Jusqu’au 17 avril se joue au Théâtre du Rond-Point une pièce inspirée d’essais et d’interviews entre l’écrivain James Baldwin et le photographe Richard Avedon. Les deux artistes, idoles des années soixante, partageaient un même amour pour l’Amérique qui, loin de se résumer à une idolâtrie stérile, leur permettait de porter sur leur pays un regard à la fois tendre et acerbe. Élise Vigier, artiste associée à la direction de la Comédie de Caen, met en scène leur dialogue dansant et invite ses interprètes, Marcial Di Fonzo Bo et Jean Christophe Folly, à tisser des liens entre les États-Unis et la France, via l’Argentine et le Togo.
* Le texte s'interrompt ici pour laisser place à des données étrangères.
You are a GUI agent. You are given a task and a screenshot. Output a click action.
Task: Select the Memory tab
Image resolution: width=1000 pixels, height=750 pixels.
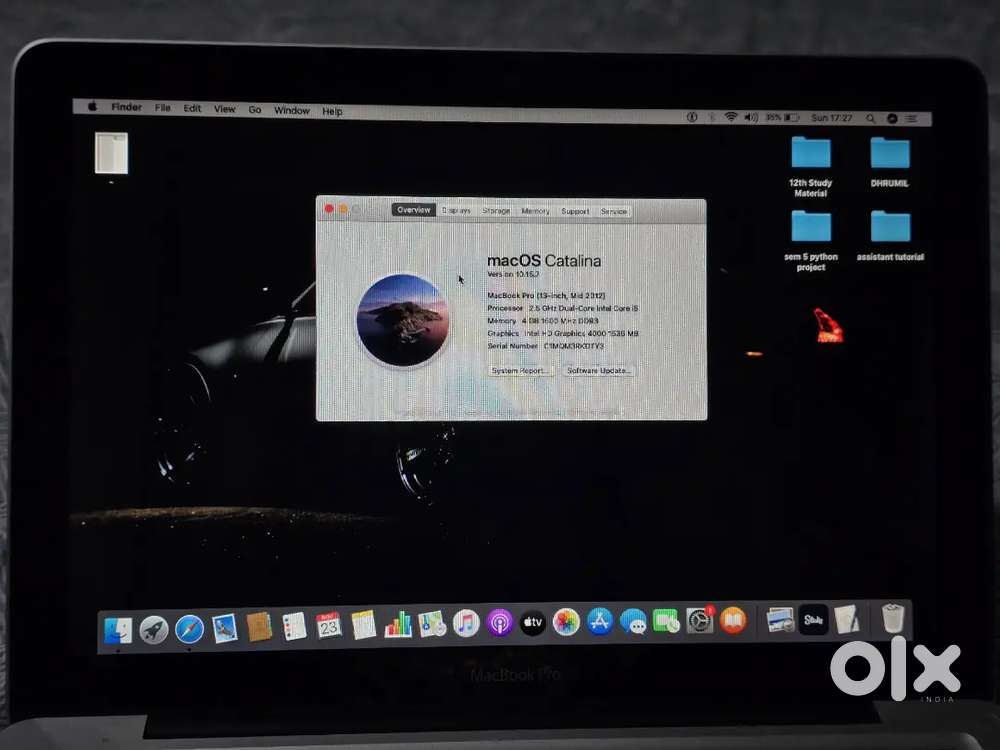(536, 211)
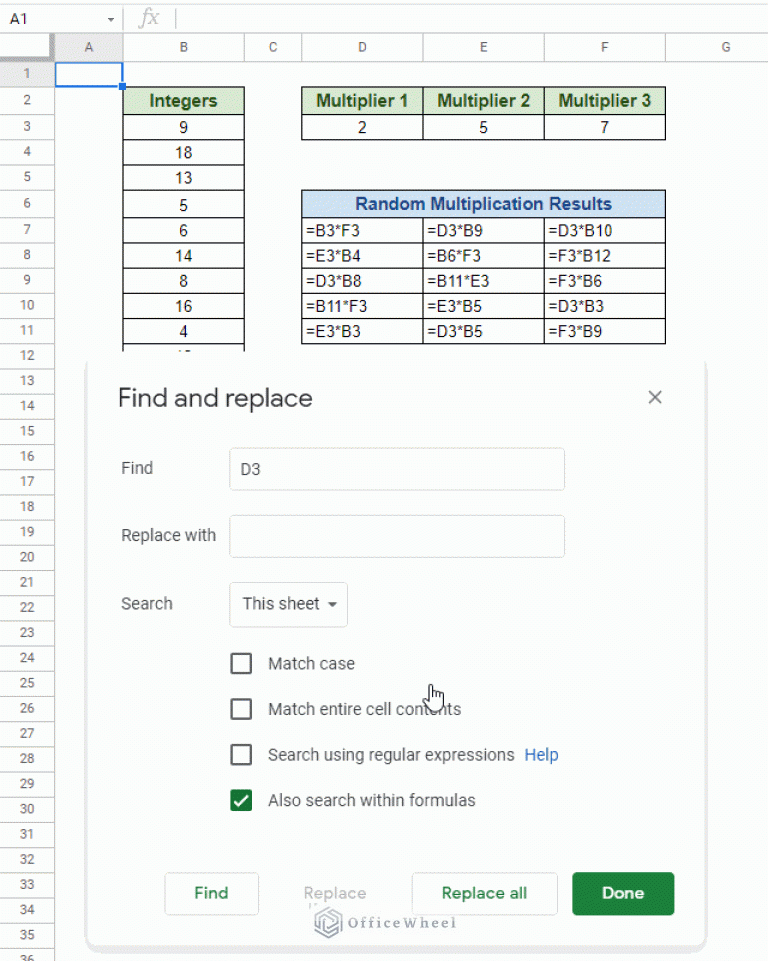Click the green Done button

tap(623, 893)
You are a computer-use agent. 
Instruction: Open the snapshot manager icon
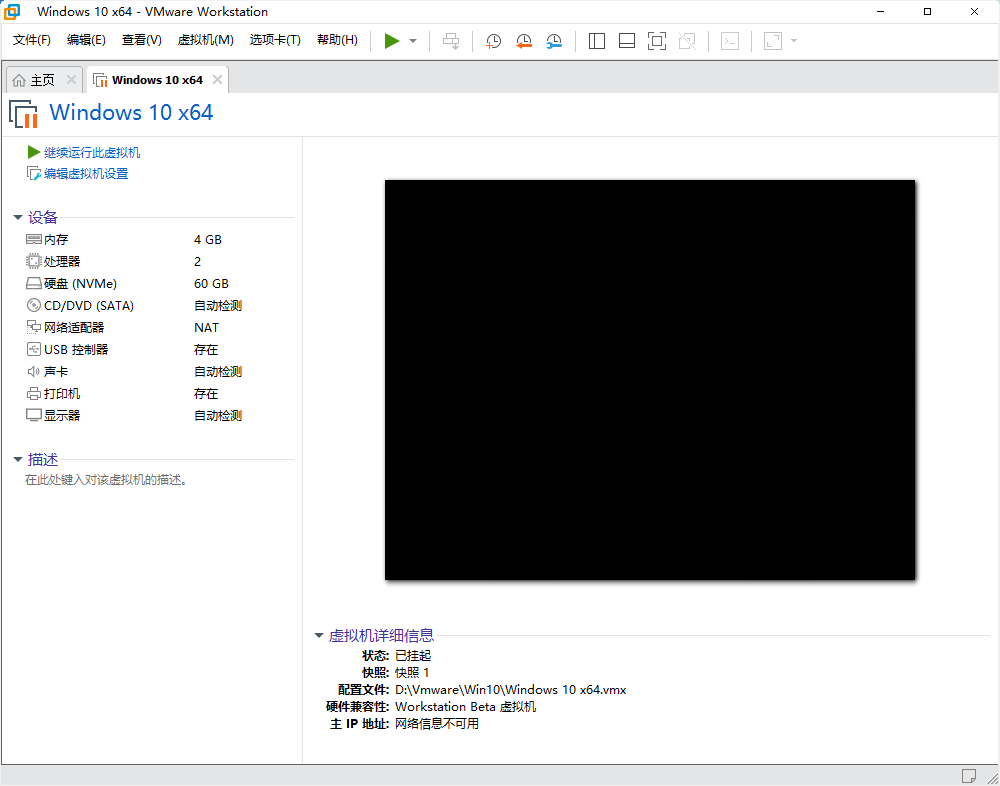(x=554, y=41)

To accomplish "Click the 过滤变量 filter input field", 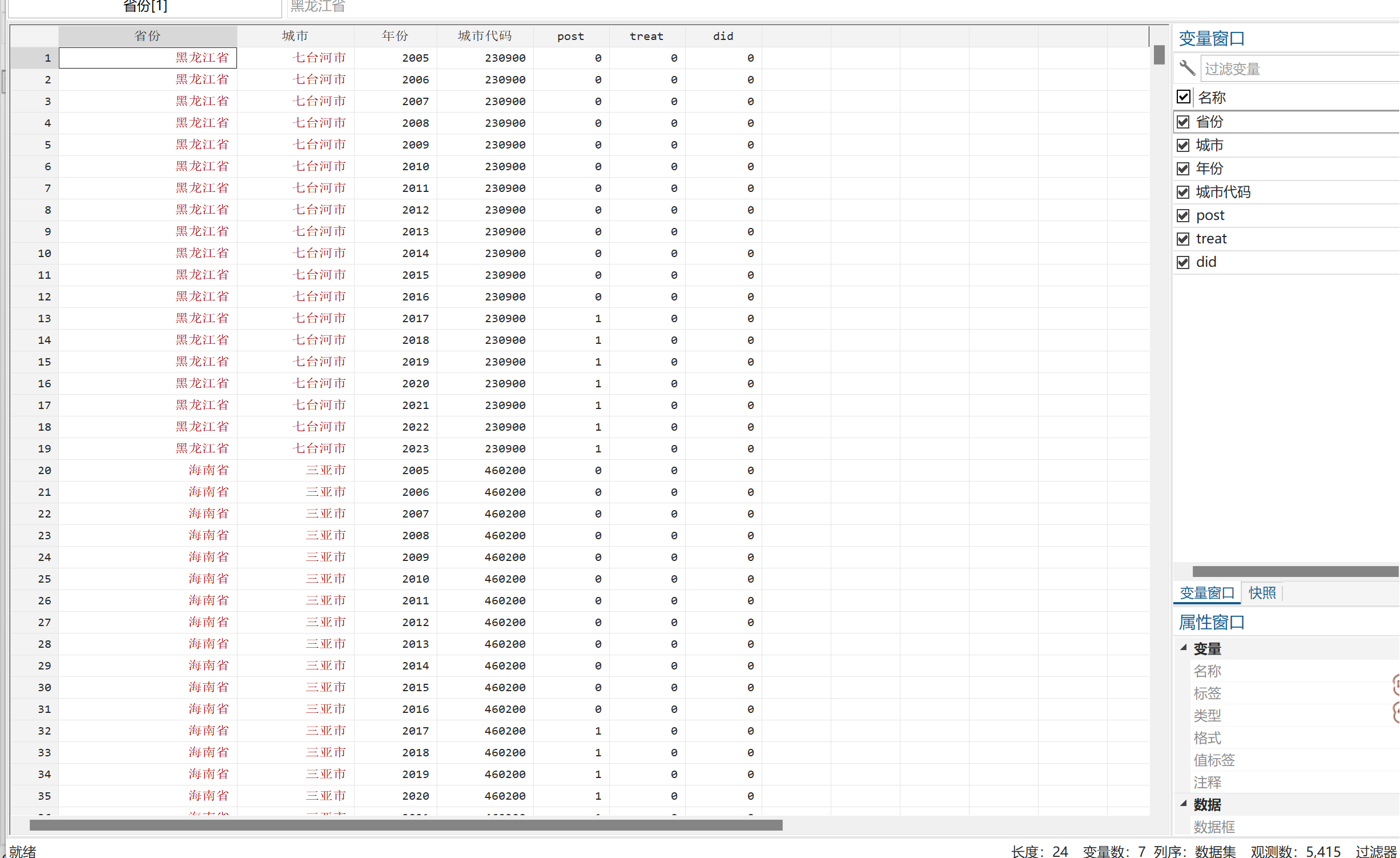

Avedon-Baldwin : entretiens imaginaires fait parti de la collection des Portraits de la Comédie de Caen, imaginée par Marcial Di Fonzo Bo à son arrivée à la tête de la Comédie.
Baldwin, l’écrivain noir et homosexuel dialoguait déjà avec Avedon, le photographe blanc et juif dans Nothing Personnel. Comme le rappelle la note d’intention des auteur·e·s, ils « ont en commun une extrême délicatesse et une sensibilité rare mais surtout une grande tendresse, une sensualité électrique dans l’autopsie d’un pays en crise identitaire. » Au cœur de leurs échanges, notre responsabilité face à l’avenir et envers les générations postérieures et notre rôle de passeurs. Élise Vigier et Kevin Keiss se sont inspirés des multiples interviews que les artistes ont laissées pour confronter leurs visions de l’impérialisme américain et y ont superposé les voix des deux comédiens eux-mêmes : Marcial Di Fonzo Bo et Jean-Christophe Folly. On assiste alors non seulement entre un dialogue entre deux hommes – et quatre voix – mais aussi à celui Entre les États-Unis en 1964, et nos enfances des années 70 et 80 – et la France d’ici, celle dans laquelle nous vivons aujourd’hui.
Si l’on peut parfois s’interroger sur certains choix, la pièce s’avère un moment enthousiasmant, notamment dans ce qu’elle donne à entendre de beaux morceaux d’entretiens puissants. On peut regretter que les allers-retours entre le passé de Baldwin et d’Avedon et le présent des comédiens créent parfois un effet de distanciation qui manque d’un peu de justesse, on peut toutefois saluer l’effort fait pour resituer les débats dans une perspective actuelle.